Patrick O’Flynn Patrick O’Flynn

When will Keir Starmer realise how unpopular he is?

Labour Party leader Keir Starmer has mistaken the general election result for a popular mandate (Getty)

British politics can only be understood right now if one realises that Keir Starmer is presiding over a “landslide minority” government: two thirds of the seats on one third of the vote.

On the parliamentary maths, things are about as rosy as can be for Labour. It has more than 400 MPs and the Tories just 121. The Lib Dems – in effect Labour’s reserve fuel tank – have a bumper crop of 72 MPs from last July. No other party grouping gets into double figures.

None of the main planks of Labour’s programme enjoys much public support

This is the sort of dominance which traditionally betokens an administration fully in charge of the zeitgeist and able to implement radical change with justified confidence. Think Thatcher post-1983 or Blair post-1997. 

That is certainly how Labour has behaved in its first six months. Imperious decisions from the Chancellor Rachel Reeves about the winter fuel allowance and a bumper tax-raising budget have been accompanied by Education Secretary Bridget Phillipson implementing unabashed woke leftism in the education sector, Energy Secretary Ed Miliband going full Greta Thunberg on energy policy and Foreign Secretary David Lammy masterminding an apologies-and-reparations regime at the Foreign Office.

Thousands of convicted felons have been released from jail early, and Prisons Minister Lord Timpson is seeking to tilt the criminal justice system towards non-custodial sentences. After scrapping the Rwanda deterrent plan, Labour has presided over a further increase in small-boat crossings. Some train drivers are now so well off after a bumper no-strings pay award that they will no longer volunteer for weekend shifts.

And yet none of the main planks of Labour’s programme enjoys much public support. Labour’s feeble winning vote share of July – 34 per cent in a low turnout election – has morphed into an average poll rating of just 26 per cent. The trendline is still tracking downwards.

So while the Commons arithmetic says Starmer is Tony Blair without the charisma, popular reservoirs of support are already so depleted as to make him more akin to Jim Callaghan, minus the sunny disposition.

Starmer, however, clearly continues to gauge his stock of political capital almost entirely via the freakish MP headcount. Hence he has felt secure enough to block a grooming gang inquiry and to unveil a motley crew of new Labour peers, along with a damehood for that discredited establishment numpty Patricia Hewitt and a knighthood for Sadiq Khan.

The hubristic mindset which led to the “freebie-gate” scandal of late summer persists. This mood of complacency in the British establishment is present well beyond the confines of the government. The Christmas message of King Charles, for instance, was based on the brainless and discredited mantra of diversity being our strength.

This is the context for politics in 2025. It is the wind in the sails of Nigel Farage and Reform. The insurgent party’s policy platform is notably half-baked but as a receptacle for protest votes it is formidable: the perfect cudgel with which to bash the British political class.

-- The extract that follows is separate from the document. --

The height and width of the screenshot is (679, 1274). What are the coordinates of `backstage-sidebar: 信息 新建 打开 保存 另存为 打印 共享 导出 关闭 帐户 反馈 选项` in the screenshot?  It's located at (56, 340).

Parliamentary sovereignty tells us that Starmer can do pretty much what he wants. The popular sovereignty which underpins it says quite the opposite. Starmer’s instinct is to ignore the public mood. It guided his disastrous decision as shadow secretary of state for Brexit to try and cancel the result of the 2016 EU referendum. He has not learnt his lesson.

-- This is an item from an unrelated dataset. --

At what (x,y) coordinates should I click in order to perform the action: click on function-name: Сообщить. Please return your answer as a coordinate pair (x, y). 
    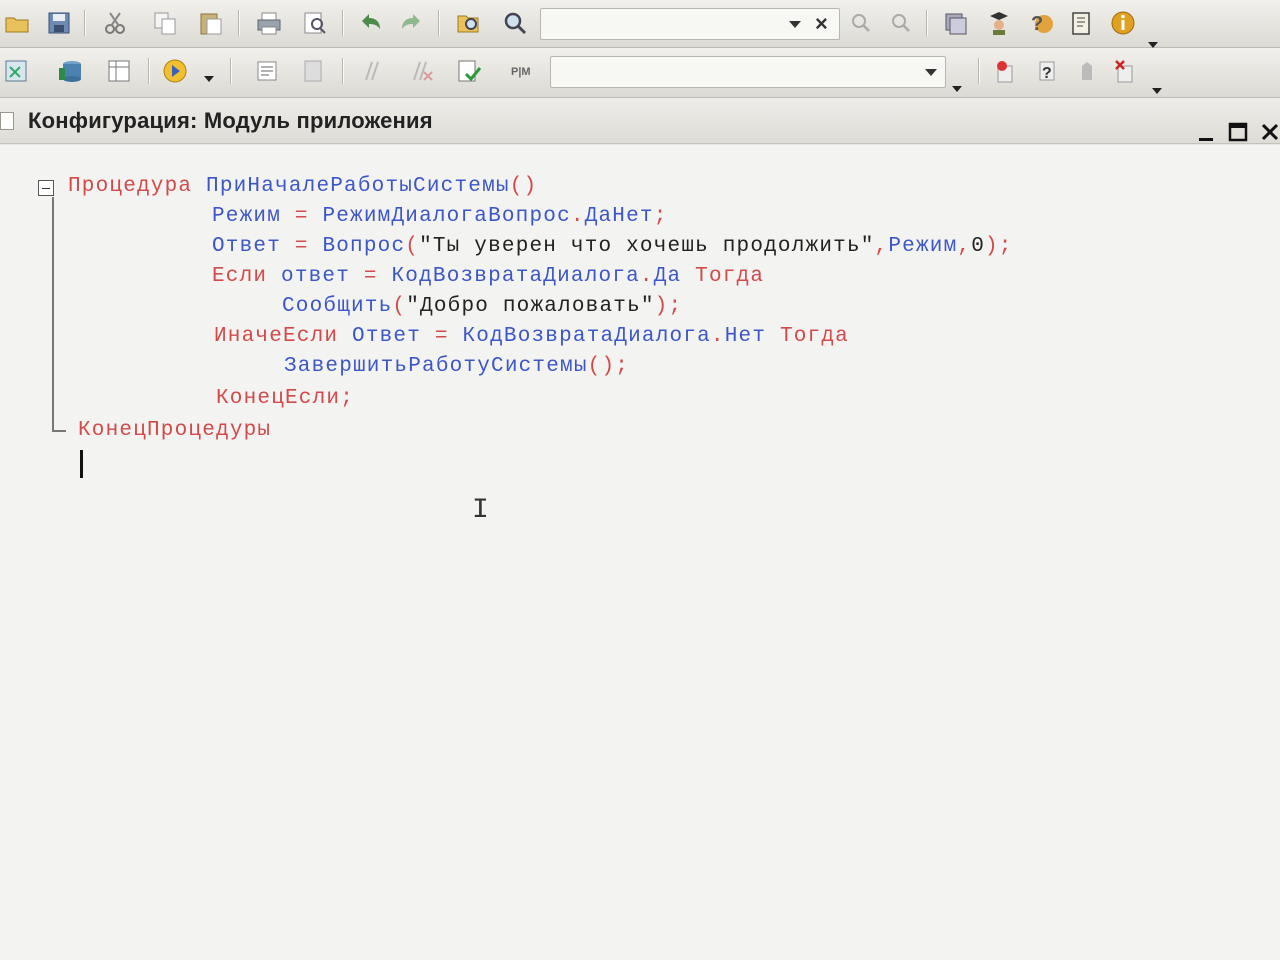
    Looking at the image, I should click on (338, 306).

The year ahead will surely be the last in which the commanding parliamentary maths can render the Prime Minister impervious to the extreme unpopularity of his policies. As each month takes us further from the last election and closer to the next, so the gravitational pull towards having to accommodate the public mood will strengthen. Imposing Whitehall housing targets on semi-rural constituencies represented by Labour MPs with tiny majorities? Good luck with that. More tax increases after the ones already announced kill growth and stall revenues? Ditto. An immigration regime lacking any meaningful deterrent against border gatecrashing? Unsustainable.

Starmer won big on a loser’s score last year. The longer he continues to misinterpret this as a mandate for inflicting more boilerplate progressive leftism, the more disastrous will be his unravelling.